RFR: 8229517: Support for optional asynchronous/buffered logging [v20]
Xin Liu
xliu at openjdk.java.net
Mon May 24 04:29:15 UTC 2021
On Mon, 24 May 2021 04:12:54 GMT, Xin Liu <xliu at openjdk.org> wrote:
>> This patch provides a buffer to store asynchrounous messages and flush them to
>> underlying files periodically.
>
> Xin Liu has updated the pull request incrementally with one additional commit since the last revision:
>
> flush() waits until all pending logging IO operations are done.
>
> This patch support all gtests in async mode.
> make test TEST="gtest:all" TEST_OPTS='VM_OPTIONS=-Xlog:async'
> > _Mailing list message from [Liu, Xin](mailto:xxinliu at amazon.com) on [hotspot-dev](mailto:hotspot-dev at mail.openjdk.java.net):_
> > hi, David,
> > I am aware of this issue. There are a few gtest testcases can't run in
> > async logging mode. The rootcause is testing code assumes logging is
> > synchronous.
> > eg. this testcase opens and reads 'TestLogFileName' right after
> > log_trace(). This is perfectly fine in sequential execution. It's unsafe
> > and TestLogFileName may haven't been written yet. fopen could fail(no
> > error check in current testing) and then fread yields NULL pointer for
> > strcmp.
> > TEST_VM_F(LogTest, prefix) {
> > set_log_config(TestLogFileName, "logging+test=trace");
> > log_trace(logging, test)(LOG_LINE_STR);
> > EXPECT_TRUE(file_contains_substring(TestLogFileName, LOG_PREFIX_STR
> > LOG_LINE_STR));
> > }
> > It's also not MT-safe to do concurrent fread() (gtest EXPECT/ASSERT)
> > while fwrite is onging(AsyncLog Thread). Random execution may happen if
> > FILE has been corrupted.
> > I manage to fix those hard crashes in gtests. It would up a non-trivial
> > patch, and it just fixed hard crashes. I reckon I give up running gtest
> > in async mode and provide an isolated and a clean room to test it.
>
> Hi Xin,
>
> I agree that these UL tests are annoying because they modify global VM state - resetting global UL options which ideally should just be set at VM startup and then never touched. gtest should not do this.
>
> I struggled with the same thing with NMT in this upcoming PR: #2921.
>
> As I wrote before, in my view, it should be possible to execute the gtest suite with any form of UL options - or VM options in general - and the gtests should at most _react_ on those options, never change them. In the case of UL, maybe conditionally execute or skip some tests if UL is on or off.
>
> In other words, I should be able to run `gtestLauncher -jdk:... -Xlog:os` and the gtests should run through successfully with these flags. And then, as a complimentary step, we execute the gtests (or selected parts of them with --gtest_filter) with selected, non-default, VM options.

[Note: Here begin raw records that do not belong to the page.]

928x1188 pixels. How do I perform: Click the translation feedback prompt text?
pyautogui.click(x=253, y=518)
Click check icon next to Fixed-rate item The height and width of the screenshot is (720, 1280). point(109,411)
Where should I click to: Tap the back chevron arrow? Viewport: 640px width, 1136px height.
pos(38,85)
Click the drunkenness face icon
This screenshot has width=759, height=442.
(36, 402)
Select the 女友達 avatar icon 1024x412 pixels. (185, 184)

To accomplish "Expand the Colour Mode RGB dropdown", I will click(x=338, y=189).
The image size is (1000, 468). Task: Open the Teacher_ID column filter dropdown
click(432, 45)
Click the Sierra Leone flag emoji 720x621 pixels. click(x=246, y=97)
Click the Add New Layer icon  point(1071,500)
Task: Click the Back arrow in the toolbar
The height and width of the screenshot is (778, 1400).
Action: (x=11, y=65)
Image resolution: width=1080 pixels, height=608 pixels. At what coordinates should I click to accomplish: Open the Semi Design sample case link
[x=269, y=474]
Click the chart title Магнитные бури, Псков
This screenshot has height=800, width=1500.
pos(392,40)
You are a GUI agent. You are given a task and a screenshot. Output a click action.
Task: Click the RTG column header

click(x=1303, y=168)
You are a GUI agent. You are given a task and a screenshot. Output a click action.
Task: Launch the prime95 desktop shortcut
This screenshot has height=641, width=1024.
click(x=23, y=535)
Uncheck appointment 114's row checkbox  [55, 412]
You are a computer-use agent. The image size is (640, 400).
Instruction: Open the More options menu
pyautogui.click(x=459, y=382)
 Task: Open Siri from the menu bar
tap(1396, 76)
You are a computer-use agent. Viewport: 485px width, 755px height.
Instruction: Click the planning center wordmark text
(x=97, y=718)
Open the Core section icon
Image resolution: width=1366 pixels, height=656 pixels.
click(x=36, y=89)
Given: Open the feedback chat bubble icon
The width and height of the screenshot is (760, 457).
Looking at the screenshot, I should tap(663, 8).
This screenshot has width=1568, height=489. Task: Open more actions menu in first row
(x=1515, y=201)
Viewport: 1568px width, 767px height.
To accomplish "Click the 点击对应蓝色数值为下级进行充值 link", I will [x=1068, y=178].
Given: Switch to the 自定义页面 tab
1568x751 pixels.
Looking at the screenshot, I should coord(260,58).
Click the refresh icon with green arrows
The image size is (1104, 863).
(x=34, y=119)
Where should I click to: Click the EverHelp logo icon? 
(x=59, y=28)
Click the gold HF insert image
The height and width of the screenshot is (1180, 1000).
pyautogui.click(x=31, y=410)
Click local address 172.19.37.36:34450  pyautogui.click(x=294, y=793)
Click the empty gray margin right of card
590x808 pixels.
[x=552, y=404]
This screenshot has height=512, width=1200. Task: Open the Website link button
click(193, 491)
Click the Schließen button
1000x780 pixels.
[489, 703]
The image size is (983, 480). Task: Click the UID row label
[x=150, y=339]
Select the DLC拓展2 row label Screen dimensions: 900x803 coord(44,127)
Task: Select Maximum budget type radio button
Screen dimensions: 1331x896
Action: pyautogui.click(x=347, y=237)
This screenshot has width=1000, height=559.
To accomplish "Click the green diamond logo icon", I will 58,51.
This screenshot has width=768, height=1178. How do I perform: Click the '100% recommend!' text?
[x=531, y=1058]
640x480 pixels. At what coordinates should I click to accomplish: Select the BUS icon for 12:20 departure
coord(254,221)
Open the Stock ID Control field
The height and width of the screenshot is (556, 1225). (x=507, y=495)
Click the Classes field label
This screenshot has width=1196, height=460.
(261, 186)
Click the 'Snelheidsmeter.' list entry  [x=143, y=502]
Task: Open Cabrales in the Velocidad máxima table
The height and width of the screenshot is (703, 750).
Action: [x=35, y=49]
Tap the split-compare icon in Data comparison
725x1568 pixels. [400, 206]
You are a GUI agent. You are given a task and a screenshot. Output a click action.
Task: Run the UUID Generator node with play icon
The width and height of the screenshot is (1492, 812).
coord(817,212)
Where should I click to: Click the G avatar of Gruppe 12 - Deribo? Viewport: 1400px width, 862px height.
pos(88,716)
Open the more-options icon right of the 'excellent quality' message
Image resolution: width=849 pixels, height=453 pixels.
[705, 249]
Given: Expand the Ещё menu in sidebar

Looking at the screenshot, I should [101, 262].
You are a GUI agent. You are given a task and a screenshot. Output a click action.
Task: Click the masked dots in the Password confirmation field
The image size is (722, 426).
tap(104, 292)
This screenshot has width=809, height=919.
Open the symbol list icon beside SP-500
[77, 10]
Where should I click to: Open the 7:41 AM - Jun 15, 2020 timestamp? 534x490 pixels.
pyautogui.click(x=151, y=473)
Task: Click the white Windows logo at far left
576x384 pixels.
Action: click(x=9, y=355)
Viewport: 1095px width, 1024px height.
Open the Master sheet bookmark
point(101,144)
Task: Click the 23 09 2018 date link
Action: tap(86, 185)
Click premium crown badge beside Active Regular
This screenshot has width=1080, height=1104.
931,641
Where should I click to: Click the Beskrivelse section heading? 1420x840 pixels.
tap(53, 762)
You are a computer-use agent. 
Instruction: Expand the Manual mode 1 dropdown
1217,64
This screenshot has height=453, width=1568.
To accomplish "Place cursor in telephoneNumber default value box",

E.g. with UL turned on. I know you do this already for some of the Async tests, and maybe thats the way to go for all UL gtests. We do this also for Metaspace- and large-page-tests. And I will modify the NMT gtests to not modify NMT state anymore:https://github.com/openjdk/jdk/pull/2921/files#diff-c1004f2502ccc5f5340e7752264c7e0274f6a5fe4da0554d89d3bc8209801199 )
>
> Moreover, things like "log to a file and scan for expected output" are really better suited for jtreg tests anyway, which spawn a child VM with options and scan the log output. Doing this in gtests seems wrong. Jtreg gives more fine-grained control, I can `-retain` the output files, I can execute them in parallel, Problemlist them, etc. I don't have to execute test logic like reading the log output file _inside_ the logging VM.
>
> So maybe (future RFE?) we need to move part or all of the UL tests out of the gtest suite and make them jtreg tests.
>
> Cheers, Thomas
> > _Mailing list message from [Liu, Xin](mailto:xxinliu at amazon.com) on [hotspot-dev](mailto:hotspot-dev at mail.openjdk.java.net):_
> > hi, David,
> > I am aware of this issue. There are a few gtest testcases can't run in
> > async logging mode. The rootcause is testing code assumes logging is
> > synchronous.
> > eg. this testcase opens and reads 'TestLogFileName' right after
> > log_trace(). This is perfectly fine in sequential execution. It's unsafe
> > and TestLogFileName may haven't been written yet. fopen could fail(no
> > error check in current testing) and then fread yields NULL pointer for
> > strcmp.
> > TEST_VM_F(LogTest, prefix) {
> > set_log_config(TestLogFileName, "logging+test=trace");
> > log_trace(logging, test)(LOG_LINE_STR);
> > EXPECT_TRUE(file_contains_substring(TestLogFileName, LOG_PREFIX_STR
> > LOG_LINE_STR));
> > }
> > It's also not MT-safe to do concurrent fread() (gtest EXPECT/ASSERT)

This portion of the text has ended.